## Given task
Present every entry that follows as a numbered list, leaving out any blank lines.

## Record list
+ + + + +
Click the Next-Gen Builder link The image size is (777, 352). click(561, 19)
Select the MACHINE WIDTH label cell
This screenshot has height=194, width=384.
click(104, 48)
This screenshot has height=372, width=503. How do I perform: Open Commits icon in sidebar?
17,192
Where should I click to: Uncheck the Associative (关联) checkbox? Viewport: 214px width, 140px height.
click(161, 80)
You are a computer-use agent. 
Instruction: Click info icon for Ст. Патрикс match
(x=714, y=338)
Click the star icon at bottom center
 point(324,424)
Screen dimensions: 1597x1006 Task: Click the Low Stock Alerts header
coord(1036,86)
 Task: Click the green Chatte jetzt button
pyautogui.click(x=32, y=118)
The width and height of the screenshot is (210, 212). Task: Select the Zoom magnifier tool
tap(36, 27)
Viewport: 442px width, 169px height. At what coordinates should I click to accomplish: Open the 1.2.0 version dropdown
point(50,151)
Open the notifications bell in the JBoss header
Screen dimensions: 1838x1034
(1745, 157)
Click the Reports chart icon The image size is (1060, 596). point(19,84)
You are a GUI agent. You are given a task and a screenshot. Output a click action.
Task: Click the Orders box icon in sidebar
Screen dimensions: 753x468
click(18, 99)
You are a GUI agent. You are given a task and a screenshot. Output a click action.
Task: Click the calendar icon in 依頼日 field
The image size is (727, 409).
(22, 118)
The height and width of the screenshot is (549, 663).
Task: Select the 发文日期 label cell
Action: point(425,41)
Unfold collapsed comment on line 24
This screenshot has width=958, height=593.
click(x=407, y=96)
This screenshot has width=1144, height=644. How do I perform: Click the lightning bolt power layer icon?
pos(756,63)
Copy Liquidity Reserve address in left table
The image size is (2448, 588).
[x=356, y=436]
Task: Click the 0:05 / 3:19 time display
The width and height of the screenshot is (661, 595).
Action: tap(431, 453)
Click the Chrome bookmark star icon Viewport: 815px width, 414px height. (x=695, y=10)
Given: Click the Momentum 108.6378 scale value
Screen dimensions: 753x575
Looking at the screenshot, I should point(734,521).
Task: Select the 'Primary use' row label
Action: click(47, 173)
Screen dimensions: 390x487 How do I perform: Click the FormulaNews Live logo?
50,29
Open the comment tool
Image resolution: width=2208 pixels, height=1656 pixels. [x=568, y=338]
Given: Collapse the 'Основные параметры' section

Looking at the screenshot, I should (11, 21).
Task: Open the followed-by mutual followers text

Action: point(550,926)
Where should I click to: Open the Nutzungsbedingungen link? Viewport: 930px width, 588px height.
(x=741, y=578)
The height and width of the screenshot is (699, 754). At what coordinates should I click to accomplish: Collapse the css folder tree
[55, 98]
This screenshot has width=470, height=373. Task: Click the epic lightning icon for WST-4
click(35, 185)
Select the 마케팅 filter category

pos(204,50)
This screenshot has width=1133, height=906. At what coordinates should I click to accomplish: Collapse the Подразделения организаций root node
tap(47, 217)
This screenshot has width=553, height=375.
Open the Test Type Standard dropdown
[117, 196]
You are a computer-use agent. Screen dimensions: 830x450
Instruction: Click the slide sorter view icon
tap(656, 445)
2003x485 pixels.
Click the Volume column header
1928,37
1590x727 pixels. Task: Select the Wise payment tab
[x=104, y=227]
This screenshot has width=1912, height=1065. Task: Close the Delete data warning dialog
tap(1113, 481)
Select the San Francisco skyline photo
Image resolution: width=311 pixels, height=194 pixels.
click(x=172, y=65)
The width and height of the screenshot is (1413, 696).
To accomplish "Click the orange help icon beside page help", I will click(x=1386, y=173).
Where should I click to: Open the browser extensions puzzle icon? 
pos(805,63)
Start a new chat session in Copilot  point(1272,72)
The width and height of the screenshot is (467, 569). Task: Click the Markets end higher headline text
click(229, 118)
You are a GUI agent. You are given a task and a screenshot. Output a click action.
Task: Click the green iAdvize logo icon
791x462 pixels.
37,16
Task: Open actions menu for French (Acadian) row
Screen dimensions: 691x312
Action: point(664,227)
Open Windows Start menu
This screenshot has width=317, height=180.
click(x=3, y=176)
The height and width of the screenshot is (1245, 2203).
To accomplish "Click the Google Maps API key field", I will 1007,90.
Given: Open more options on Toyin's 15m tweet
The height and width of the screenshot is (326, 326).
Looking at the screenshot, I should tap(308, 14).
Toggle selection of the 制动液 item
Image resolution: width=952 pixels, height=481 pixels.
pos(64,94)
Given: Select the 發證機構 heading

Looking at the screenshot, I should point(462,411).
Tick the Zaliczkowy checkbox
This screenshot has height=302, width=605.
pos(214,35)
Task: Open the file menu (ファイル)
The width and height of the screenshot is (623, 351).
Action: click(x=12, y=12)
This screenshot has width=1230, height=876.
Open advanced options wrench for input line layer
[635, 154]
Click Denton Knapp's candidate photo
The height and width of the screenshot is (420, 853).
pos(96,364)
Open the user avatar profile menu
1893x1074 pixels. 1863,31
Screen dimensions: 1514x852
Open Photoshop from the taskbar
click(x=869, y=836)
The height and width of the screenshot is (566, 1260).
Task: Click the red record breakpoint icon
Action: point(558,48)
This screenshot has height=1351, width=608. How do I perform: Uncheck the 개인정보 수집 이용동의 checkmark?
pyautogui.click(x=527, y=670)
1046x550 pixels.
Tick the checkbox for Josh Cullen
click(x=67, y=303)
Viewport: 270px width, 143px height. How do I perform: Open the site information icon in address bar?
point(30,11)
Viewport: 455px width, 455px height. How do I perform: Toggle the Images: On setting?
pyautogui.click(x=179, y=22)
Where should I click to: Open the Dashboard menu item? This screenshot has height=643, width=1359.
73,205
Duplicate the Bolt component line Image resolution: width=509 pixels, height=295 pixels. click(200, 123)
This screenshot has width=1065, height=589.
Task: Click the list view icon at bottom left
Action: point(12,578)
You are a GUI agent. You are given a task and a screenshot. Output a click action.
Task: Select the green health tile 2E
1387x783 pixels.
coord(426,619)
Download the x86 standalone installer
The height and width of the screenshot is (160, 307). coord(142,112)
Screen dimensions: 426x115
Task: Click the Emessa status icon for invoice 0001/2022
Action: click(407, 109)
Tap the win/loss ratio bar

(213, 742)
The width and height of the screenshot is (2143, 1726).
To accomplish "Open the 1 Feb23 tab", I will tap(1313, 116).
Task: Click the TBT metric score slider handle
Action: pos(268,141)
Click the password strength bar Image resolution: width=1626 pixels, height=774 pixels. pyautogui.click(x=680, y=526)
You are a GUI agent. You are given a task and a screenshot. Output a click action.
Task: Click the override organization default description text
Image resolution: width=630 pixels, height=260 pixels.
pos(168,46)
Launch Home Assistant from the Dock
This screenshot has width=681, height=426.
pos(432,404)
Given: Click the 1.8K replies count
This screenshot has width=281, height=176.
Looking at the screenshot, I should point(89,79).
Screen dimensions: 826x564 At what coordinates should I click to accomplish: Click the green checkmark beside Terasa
+ + + + +
## Exercise solution
1. Click the Next-Gen Builder link The image size is (777, 352). click(561, 19)
2. Select the MACHINE WIDTH label cell
3. This screenshot has height=194, width=384.
4. click(104, 48)
5. This screenshot has height=372, width=503. How do I perform: Open Commits icon in sidebar?
6. 17,192
7. Where should I click to: Uncheck the Associative (关联) checkbox? Viewport: 214px width, 140px height.
8. click(161, 80)
9. You are a computer-use agent. 
10. Instruction: Click info icon for Ст. Патрикс match
11. (x=714, y=338)
12. Click the star icon at bottom center
13.  point(324,424)
14. Screen dimensions: 1597x1006 Task: Click the Low Stock Alerts header
15. coord(1036,86)
16.  Task: Click the green Chatte jetzt button
17. pyautogui.click(x=32, y=118)
18. The width and height of the screenshot is (210, 212). Task: Select the Zoom magnifier tool
19. tap(36, 27)
20. Viewport: 442px width, 169px height. At what coordinates should I click to accomplish: Open the 1.2.0 version dropdown
21. point(50,151)
22. Open the notifications bell in the JBoss header
23. Screen dimensions: 1838x1034
24. (1745, 157)
25. Click the Reports chart icon The image size is (1060, 596). point(19,84)
26. You are a GUI agent. You are given a task and a screenshot. Output a click action.
27. Task: Click the Orders box icon in sidebar
28. Screen dimensions: 753x468
29. click(18, 99)
30. You are a GUI agent. You are given a task and a screenshot. Output a click action.
31. Task: Click the calendar icon in 依頼日 field
32. The image size is (727, 409).
33. (22, 118)
34. The height and width of the screenshot is (549, 663).
35. Task: Select the 发文日期 label cell
36. Action: point(425,41)
37. Unfold collapsed comment on line 24
38. This screenshot has width=958, height=593.
39. click(x=407, y=96)
40. This screenshot has width=1144, height=644. How do I perform: Click the lightning bolt power layer icon?
41. pos(756,63)
42. Copy Liquidity Reserve address in left table
43. The image size is (2448, 588).
44. [x=356, y=436]
45. Task: Click the 0:05 / 3:19 time display
46. The width and height of the screenshot is (661, 595).
47. Action: tap(431, 453)
48. Click the Chrome bookmark star icon Viewport: 815px width, 414px height. (x=695, y=10)
49. Given: Click the Momentum 108.6378 scale value
50. Screen dimensions: 753x575
51. Looking at the screenshot, I should point(734,521).
52. Task: Select the 'Primary use' row label
53. Action: click(47, 173)
54. Screen dimensions: 390x487 How do I perform: Click the FormulaNews Live logo?
55. 50,29
56. Open the comment tool
57. Image resolution: width=2208 pixels, height=1656 pixels. [x=568, y=338]
58. Given: Collapse the 'Основные параметры' section
59. Looking at the screenshot, I should (11, 21).
60. Task: Open the followed-by mutual followers text
61. Action: point(550,926)
62. Where should I click to: Open the Nutzungsbedingungen link? Viewport: 930px width, 588px height.
63. (x=741, y=578)
64. The height and width of the screenshot is (699, 754). At what coordinates should I click to accomplish: Collapse the css folder tree
65. [55, 98]
66. This screenshot has width=470, height=373. Task: Click the epic lightning icon for WST-4
67. click(35, 185)
68. Select the 마케팅 filter category
69. pos(204,50)
70. This screenshot has width=1133, height=906. At what coordinates should I click to accomplish: Collapse the Подразделения организаций root node
71. tap(47, 217)
72. This screenshot has width=553, height=375.
73. Open the Test Type Standard dropdown
74. [117, 196]
75. You are a computer-use agent. Screen dimensions: 830x450
76. Instruction: Click the slide sorter view icon
77. tap(656, 445)
78. 2003x485 pixels.
79. Click the Volume column header
80. 1928,37
81. 1590x727 pixels. Task: Select the Wise payment tab
82. [x=104, y=227]
83. This screenshot has width=1912, height=1065. Task: Close the Delete data warning dialog
84. tap(1113, 481)
85. Select the San Francisco skyline photo
86. Image resolution: width=311 pixels, height=194 pixels.
87. click(x=172, y=65)
88. The width and height of the screenshot is (1413, 696).
89. To accomplish "Click the orange help icon beside page help", I will click(x=1386, y=173).
90. Where should I click to: Open the browser extensions puzzle icon? 
91. pos(805,63)
92. Start a new chat session in Copilot  point(1272,72)
93. The width and height of the screenshot is (467, 569). Task: Click the Markets end higher headline text
94. click(229, 118)
95. You are a GUI agent. You are given a task and a screenshot. Output a click action.
96. Task: Click the green iAdvize logo icon
97. 791x462 pixels.
98. 37,16
99. Task: Open actions menu for French (Acadian) row
100. Screen dimensions: 691x312
101. Action: point(664,227)
102. Open Windows Start menu
103. This screenshot has width=317, height=180.
104. click(x=3, y=176)
105. The height and width of the screenshot is (1245, 2203).
106. To accomplish "Click the Google Maps API key field", I will 1007,90.
107. Given: Open more options on Toyin's 15m tweet
108. The height and width of the screenshot is (326, 326).
109. Looking at the screenshot, I should tap(308, 14).
110. Toggle selection of the 制动液 item
111. Image resolution: width=952 pixels, height=481 pixels.
112. pos(64,94)
113. Given: Select the 發證機構 heading
114. Looking at the screenshot, I should point(462,411).
115. Tick the Zaliczkowy checkbox
116. This screenshot has height=302, width=605.
117. pos(214,35)
118. Task: Open the file menu (ファイル)
119. The width and height of the screenshot is (623, 351).
120. Action: click(x=12, y=12)
121. This screenshot has width=1230, height=876.
122. Open advanced options wrench for input line layer
123. [635, 154]
124. Click Denton Knapp's candidate photo
125. The height and width of the screenshot is (420, 853).
126. pos(96,364)
127. Open the user avatar profile menu
128. 1893x1074 pixels. 1863,31
129. Screen dimensions: 1514x852
130. Open Photoshop from the taskbar
131. click(x=869, y=836)
132. The height and width of the screenshot is (566, 1260).
133. Task: Click the red record breakpoint icon
134. Action: point(558,48)
135. This screenshot has height=1351, width=608. How do I perform: Uncheck the 개인정보 수집 이용동의 checkmark?
136. pyautogui.click(x=527, y=670)
137. 1046x550 pixels.
138. Tick the checkbox for Josh Cullen
139. click(x=67, y=303)
140. Viewport: 270px width, 143px height. How do I perform: Open the site information icon in address bar?
141. point(30,11)
142. Viewport: 455px width, 455px height. How do I perform: Toggle the Images: On setting?
143. pyautogui.click(x=179, y=22)
144. Where should I click to: Open the Dashboard menu item? This screenshot has height=643, width=1359.
145. 73,205
146. Duplicate the Bolt component line Image resolution: width=509 pixels, height=295 pixels. click(200, 123)
147. This screenshot has width=1065, height=589.
148. Task: Click the list view icon at bottom left
149. Action: point(12,578)
150. You are a GUI agent. You are given a task and a screenshot. Output a click action.
151. Task: Select the green health tile 2E
152. 1387x783 pixels.
153. coord(426,619)
154. Download the x86 standalone installer
155. The height and width of the screenshot is (160, 307). coord(142,112)
156. Screen dimensions: 426x115
157. Task: Click the Emessa status icon for invoice 0001/2022
158. Action: click(407, 109)
159. Tap the win/loss ratio bar
160. (213, 742)
161. The width and height of the screenshot is (2143, 1726).
162. To accomplish "Open the 1 Feb23 tab", I will tap(1313, 116).
163. Task: Click the TBT metric score slider handle
164. Action: pos(268,141)
165. Click the password strength bar Image resolution: width=1626 pixels, height=774 pixels. pyautogui.click(x=680, y=526)
166. You are a GUI agent. You are given a task and a screenshot. Output a click action.
167. Task: Click the override organization default description text
168. Image resolution: width=630 pixels, height=260 pixels.
169. pos(168,46)
170. Launch Home Assistant from the Dock
171. This screenshot has width=681, height=426.
172. pos(432,404)
173. Given: Click the 1.8K replies count
174. This screenshot has width=281, height=176.
175. Looking at the screenshot, I should point(89,79).
176. Screen dimensions: 826x564 At what coordinates should I click to accomplish: Click the green checkmark beside Terasa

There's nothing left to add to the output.